Reputation: 91
int palindrome(char * str){
char * pt1 = str;
char * pt2 = str;
if(pt1==NULL){
std::cout<<"\n invalid string";
return -1;
}
while(*pt2 != '\0')
pt2++;
pt2--;
while(pt1 < pt2){ // why does this work correctly ?
if(*pt1 != *pt2){
std::cout<<"\n not palindrome";
return 0;
}
else{
pt1++;
pt2--;
}
}
std::cout<<"\n yes palindrome";
return 1;
}
hello
this is a function to check if the passed char* points to a palindrome/not.
here two pointers
pt1 - starts from begining moves fwds
pt2 - starts from end moves backwards
now i do not want them to continue once they meet in the middle..
SO i check if always pt1
why? i am not comparing *pt1 vs *pt2.
what values does it compare ?
Upvotes: 2
Views: 181
Reputation: 281
These are the three concepts leading this block of code executing correctly:
Due to the fact that pointers are really just integers (such as 0x000001, 0x000002 etc) you can use comparison operators on them.

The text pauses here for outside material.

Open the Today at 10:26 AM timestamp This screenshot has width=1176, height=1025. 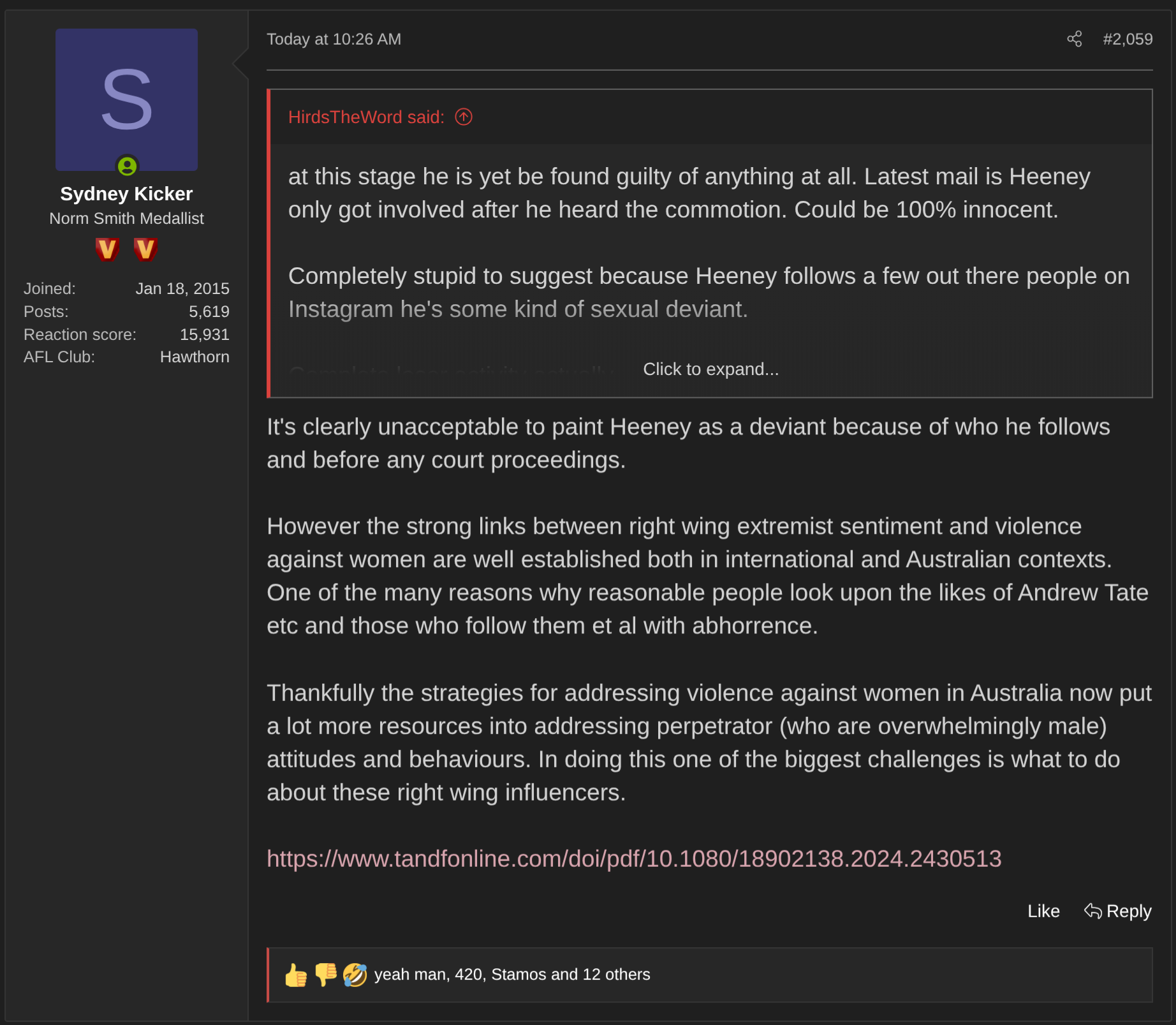334,39
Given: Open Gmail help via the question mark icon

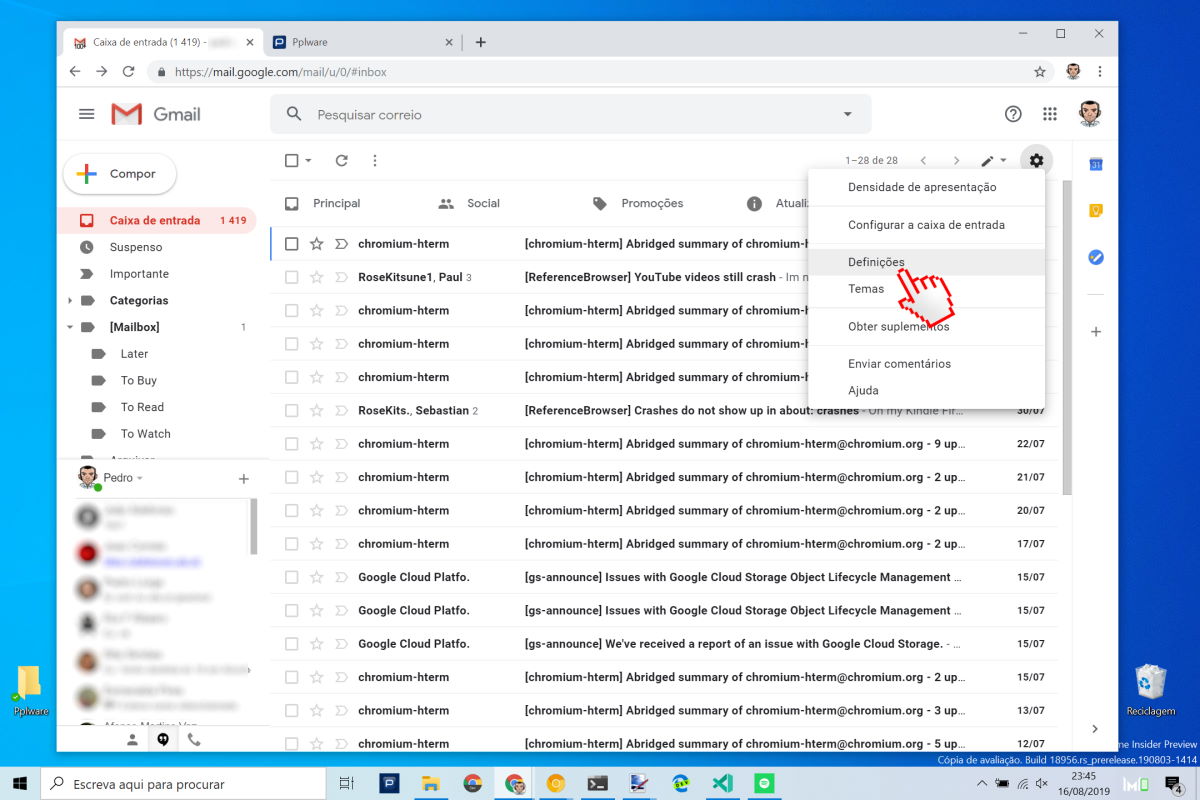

Lastly due to the fact that the memory for the string will be continuous and increasing, there is a level of abstraction that you can make: Pointers further along in memory will evaluate as greater than addresses earlier in memory.
Upvotes: 3
Reputation: 5664
There two kinds of comparison you use in your code, pt1 < pt2
and *pt1 != *pt2
. In the first case, you compare memory addresses, i.e. where in the string you are right now. Once pt1 >= pt2
, your pointers are crossing or will have crossed. In the second case, you dereference pointers using the *
-operator and compare the values these pointers point to.
Upvotes: 1
Reputation: 412
Pointers are addresses. When you compare two pointers it's comparing their addresses, which is wrong for your use. You'll need to maintain an offset or other variables of the integer kind to figure out when the positions meet.
Upvotes: -3
Reputation: 106609
Pointers model memory addresses. Because the first pointer points somewhere in memory before the second, the less than comparison succeeds.
They don't continue when they meet in the middle because when a == b
, then a < b
must be false.
Upvotes: 1
Reputation: 21793
A pointer points to a place in memory. The value of a pointer is thus a memory address. For a given memory allocation, every byte in it is contiguous and has the next higher address assigned to it (0x0000, 0x0001, 0x0002 and so on) So, when a pointer is greater than another pointer and both pointers belong to the same memory allocation, it is further along in said allocation.